* **Extrait présenté**:
□ □ □
Rechercher
Rechercher

Culture - Conférence / Swiss Art Talk

Tatyana Franck : Ma mission est de rendre le musée accessible à tous

Dans le cadre de la 6e et dernière Swiss Art Talk de 2016, la directrice du musée de l'Élysée à Lausanne était invitée au musée Sursock afin de discuter des réalités et des perspectives muséales au XXIe siècle.

La directrice du musée de l’Élysée à Lausanne, Tatyana Franck. Photo Anoush Abrar

Musées publics ou privés? Musées généralistes ou démultiplication des disciplines artistiques? Exportation du musée ou regroupement au sein d'une même ville? Collection permanente ou exposition temporaire? Il existe de multiples stratégies pour qu'un musée puisse exister. C'est ce message que Tatyana Franck, directrice du musée de l'Élysée à Lausanne, désire avant tout faire passer.
□ □ □
* **Travail à faire**:
A - Transformez en liste numérotée les lignes du listing, de celle qui contient « Toggle the hand » jusqu'à celle qui contient « click(37, 351) », ces deux lignes comprises, en omettant les lignes vides.
B - Poursuivez l'article sur Tatyana Franck et le musée de l'Élysée à la suite de sa dernière phrase.
□ □ □
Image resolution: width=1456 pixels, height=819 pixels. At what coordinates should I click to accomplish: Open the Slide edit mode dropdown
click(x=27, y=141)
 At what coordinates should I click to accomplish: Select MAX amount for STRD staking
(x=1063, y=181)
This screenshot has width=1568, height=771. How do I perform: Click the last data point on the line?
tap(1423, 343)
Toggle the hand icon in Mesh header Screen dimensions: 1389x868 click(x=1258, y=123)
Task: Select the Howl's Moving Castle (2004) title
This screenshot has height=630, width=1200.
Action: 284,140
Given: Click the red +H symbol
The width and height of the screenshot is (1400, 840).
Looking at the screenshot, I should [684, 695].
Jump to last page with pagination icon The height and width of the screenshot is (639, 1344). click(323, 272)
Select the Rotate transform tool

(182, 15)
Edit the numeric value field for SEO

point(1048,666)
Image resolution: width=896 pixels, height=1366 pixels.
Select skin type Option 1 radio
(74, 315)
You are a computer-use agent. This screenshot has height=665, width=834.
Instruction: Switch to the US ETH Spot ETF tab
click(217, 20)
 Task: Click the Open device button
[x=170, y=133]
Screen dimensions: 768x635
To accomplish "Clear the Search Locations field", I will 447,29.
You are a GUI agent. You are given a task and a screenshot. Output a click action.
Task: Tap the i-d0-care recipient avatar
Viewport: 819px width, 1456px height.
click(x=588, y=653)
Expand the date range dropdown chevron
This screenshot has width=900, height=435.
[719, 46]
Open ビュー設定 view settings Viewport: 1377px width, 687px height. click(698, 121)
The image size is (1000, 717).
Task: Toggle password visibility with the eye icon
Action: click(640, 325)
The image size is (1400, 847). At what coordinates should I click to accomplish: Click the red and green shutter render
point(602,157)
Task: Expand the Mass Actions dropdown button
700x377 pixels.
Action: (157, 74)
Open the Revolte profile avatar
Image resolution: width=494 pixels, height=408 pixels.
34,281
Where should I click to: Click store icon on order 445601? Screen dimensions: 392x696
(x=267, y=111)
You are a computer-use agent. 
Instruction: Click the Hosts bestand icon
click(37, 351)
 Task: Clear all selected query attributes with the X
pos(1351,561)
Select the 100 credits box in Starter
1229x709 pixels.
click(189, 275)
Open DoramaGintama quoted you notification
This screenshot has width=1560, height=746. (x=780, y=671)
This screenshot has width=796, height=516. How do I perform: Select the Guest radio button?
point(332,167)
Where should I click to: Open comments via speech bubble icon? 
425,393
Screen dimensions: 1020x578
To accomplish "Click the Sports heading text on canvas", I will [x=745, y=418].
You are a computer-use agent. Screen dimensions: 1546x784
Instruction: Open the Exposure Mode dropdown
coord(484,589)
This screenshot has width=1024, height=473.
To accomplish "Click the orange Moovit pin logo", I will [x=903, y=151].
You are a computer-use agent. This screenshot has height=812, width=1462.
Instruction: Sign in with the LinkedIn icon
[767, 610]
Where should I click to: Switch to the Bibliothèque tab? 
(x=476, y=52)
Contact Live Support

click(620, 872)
□ □ □
* **Les réponses**:
A -
1. Toggle the hand icon in Mesh header Screen dimensions: 1389x868 click(x=1258, y=123)
2. Task: Select the Howl's Moving Castle (2004) title
3. This screenshot has height=630, width=1200.
4. Action: 284,140
5. Given: Click the red +H symbol
6. The width and height of the screenshot is (1400, 840).
7. Looking at the screenshot, I should [684, 695].
8. Jump to last page with pagination icon The height and width of the screenshot is (639, 1344). click(323, 272)
9. Select the Rotate transform tool
10. (182, 15)
11. Edit the numeric value field for SEO
12. point(1048,666)
13. Image resolution: width=896 pixels, height=1366 pixels.
14. Select skin type Option 1 radio
15. (74, 315)
16. You are a computer-use agent. This screenshot has height=665, width=834.
17. Instruction: Switch to the US ETH Spot ETF tab
18. click(217, 20)
19.  Task: Click the Open device button
20. [x=170, y=133]
21. Screen dimensions: 768x635
22. To accomplish "Clear the Search Locations field", I will 447,29.
23. You are a GUI agent. You are given a task and a screenshot. Output a click action.
24. Task: Tap the i-d0-care recipient avatar
25. Viewport: 819px width, 1456px height.
26. click(x=588, y=653)
27. Expand the date range dropdown chevron
28. This screenshot has width=900, height=435.
29. [719, 46]
30. Open ビュー設定 view settings Viewport: 1377px width, 687px height. click(698, 121)
31. The image size is (1000, 717).
32. Task: Toggle password visibility with the eye icon
33. Action: click(640, 325)
34. The image size is (1400, 847). At what coordinates should I click to accomplish: Click the red and green shutter render
35. point(602,157)
36. Task: Expand the Mass Actions dropdown button
37. 700x377 pixels.
38. Action: (157, 74)
39. Open the Revolte profile avatar
40. Image resolution: width=494 pixels, height=408 pixels.
41. 34,281
42. Where should I click to: Click store icon on order 445601? Screen dimensions: 392x696
43. (x=267, y=111)
44. You are a computer-use agent. 
45. Instruction: Click the Hosts bestand icon
46. click(37, 351)

B -
En débutant son intervention par une vidéo éditée en accéléré de la construction d'un gratte-ciel de 30 étages en seulement 15 jours en Chine, elle souhaite montrer tout d'abord les importants progrès techniques en matière urbanistique aujourd'hui. «On comprend bien comment ces cinq dernières années, plus de 1000 musées sont nés en Chine, avec notamment l'aide de collectionneurs européens», explique-t-elle. La directrice du musée de l'Élysée cite alors le grand collectionneur Uli Sigg venu récemment à Beyrouth présenter le film The Chinese Lives of Uli Sigg lors du Beirut Art Film Festival. Cet ancien ambassadeur de Suisse à Pékin a fait un don d'exactement 1 463 pièces de sa collection d'art contemporain chinois au musée M + de Hong Kong, qui ouvrira ses portes en 2019. Et dire que jusqu'au XXe siècle, il était interdit en Chine d'ouvrir des musées privés!
Des exemples comme celui-ci, l'intervenante en a treize à la douzaine. Dans le bel et confortable auditorium du musée Sursock, l'élégante Tatyana Franck a embarqué l'audience dans un voyage à travers les musées des quatre coins du globe. Munie d'une présentation powerpoint détaillée pour illustrer ses propos, elle a dressé le panorama des nouvelles tendances et stratégies dans le monde muséal. Sans omettre de mentionner les ouvertures prochaines du Beirut City Museum (en 2018), qui sera consacré à l'histoire de la ville à travers les âges, et du Beirut Museum of Art (en 2020), conçu par l'architecte franco-libanaise Hala Wardé.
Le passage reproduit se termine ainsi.